Alan Johnson is Free!
Jul 5th, 2007 by Eats Wombats
Like millions of other BBC listeners and viewers I awoke to the news that BBC journalist Alan Johnson had been freed from captivity in Gaza. A bit of good news from the Middle East for a change. It was fascinating to see how the previously demonized Hamas was repeatedly acknowledged in various ways. It has undoubtedly gained a great deal from this humanitarian gesture.
Iraq is said to be the most dangerous place to be a journalist; indeed, I should think it’s impossible in any meanginful sense. After that comes the Philippines, where journalists are kidnapped and murdered quite routinely, seemingly with complete impunity. It’s a dangerous profession. I would take my hat off to any man who would go to Gaza in the first place, never mind stay there when all other journalists have left, as Alan Johnson did. It seems to be a bit of a BBC tradition.

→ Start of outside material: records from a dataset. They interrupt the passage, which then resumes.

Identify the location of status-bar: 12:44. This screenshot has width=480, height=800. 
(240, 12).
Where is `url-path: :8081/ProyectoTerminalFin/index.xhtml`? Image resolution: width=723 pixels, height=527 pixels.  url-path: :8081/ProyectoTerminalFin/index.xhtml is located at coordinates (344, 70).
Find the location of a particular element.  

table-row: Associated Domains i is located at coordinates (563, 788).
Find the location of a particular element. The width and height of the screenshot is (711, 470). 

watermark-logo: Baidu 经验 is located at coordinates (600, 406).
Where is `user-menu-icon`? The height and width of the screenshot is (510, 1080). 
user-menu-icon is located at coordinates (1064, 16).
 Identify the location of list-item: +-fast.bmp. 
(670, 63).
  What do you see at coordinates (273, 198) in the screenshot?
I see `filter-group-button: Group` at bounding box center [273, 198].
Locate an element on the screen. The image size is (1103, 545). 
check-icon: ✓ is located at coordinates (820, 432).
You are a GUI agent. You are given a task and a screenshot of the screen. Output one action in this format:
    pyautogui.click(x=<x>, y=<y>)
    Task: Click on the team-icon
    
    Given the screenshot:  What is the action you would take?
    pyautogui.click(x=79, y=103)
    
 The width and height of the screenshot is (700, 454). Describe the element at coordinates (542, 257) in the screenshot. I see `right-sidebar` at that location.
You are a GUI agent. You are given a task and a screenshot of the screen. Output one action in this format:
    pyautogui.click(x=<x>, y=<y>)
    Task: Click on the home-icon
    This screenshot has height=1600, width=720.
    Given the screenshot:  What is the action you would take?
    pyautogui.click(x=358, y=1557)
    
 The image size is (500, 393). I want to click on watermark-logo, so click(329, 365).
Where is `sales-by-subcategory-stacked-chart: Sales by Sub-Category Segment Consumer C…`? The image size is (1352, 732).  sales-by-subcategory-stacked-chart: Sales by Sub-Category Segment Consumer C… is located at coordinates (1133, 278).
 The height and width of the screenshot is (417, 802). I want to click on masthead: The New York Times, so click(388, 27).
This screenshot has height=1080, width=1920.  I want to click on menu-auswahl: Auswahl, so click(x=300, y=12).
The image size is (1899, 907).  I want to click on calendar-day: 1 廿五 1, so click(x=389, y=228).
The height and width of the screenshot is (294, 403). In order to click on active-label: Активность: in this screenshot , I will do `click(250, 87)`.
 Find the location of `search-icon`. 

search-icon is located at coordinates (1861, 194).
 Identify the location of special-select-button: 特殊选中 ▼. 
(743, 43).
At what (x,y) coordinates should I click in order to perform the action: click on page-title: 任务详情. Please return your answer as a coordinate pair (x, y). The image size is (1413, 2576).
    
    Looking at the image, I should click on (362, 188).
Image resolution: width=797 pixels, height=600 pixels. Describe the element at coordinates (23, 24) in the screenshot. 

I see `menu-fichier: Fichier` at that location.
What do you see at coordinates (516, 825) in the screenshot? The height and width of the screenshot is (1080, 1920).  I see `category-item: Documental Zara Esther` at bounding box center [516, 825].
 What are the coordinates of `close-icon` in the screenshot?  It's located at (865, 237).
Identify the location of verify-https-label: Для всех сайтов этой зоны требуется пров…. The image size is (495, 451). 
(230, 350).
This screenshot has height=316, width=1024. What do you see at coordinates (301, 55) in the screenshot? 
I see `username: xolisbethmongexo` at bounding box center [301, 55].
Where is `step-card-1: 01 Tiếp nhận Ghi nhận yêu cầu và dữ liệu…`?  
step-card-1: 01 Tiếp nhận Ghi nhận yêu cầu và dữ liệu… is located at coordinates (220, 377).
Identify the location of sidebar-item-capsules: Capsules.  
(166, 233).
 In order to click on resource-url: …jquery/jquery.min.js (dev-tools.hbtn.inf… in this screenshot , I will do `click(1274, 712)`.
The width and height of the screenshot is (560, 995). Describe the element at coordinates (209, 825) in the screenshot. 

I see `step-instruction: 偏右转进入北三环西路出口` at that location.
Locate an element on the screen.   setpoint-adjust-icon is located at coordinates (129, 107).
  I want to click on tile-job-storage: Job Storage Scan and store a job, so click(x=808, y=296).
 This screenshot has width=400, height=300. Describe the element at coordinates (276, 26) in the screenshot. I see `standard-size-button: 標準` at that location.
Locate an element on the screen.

I would like to think that the BBC’s reputation and its independence from government played a role in Hamas’s calculations, but that might be optimistic. Perhaps they understood that the chances of reporters in the West ever listening or reporting any time in the forseable future might be at stake. Either way, a man unjustly deprived of his liberty is free, and that is something to celebrate and reflect on. Why am I not a member of Amnesty International?<gulp>.
I think it’s fair to say that Alan Johnson’s release, and his own reaction — eloquent, self-effacing and professional to a fault — and the manifest relief of his family and colleagues, gave the country as a whole a bit of a unifying lump in the throat. A BBC colleague said she “half-hoped” the cameras would not be there when the family was reunited. Shame!!
Meanwhile, the fact that Scottish separatism is a bigger threat to the UK than Islamic jihadism is probably incomprehensible in places like Gaza.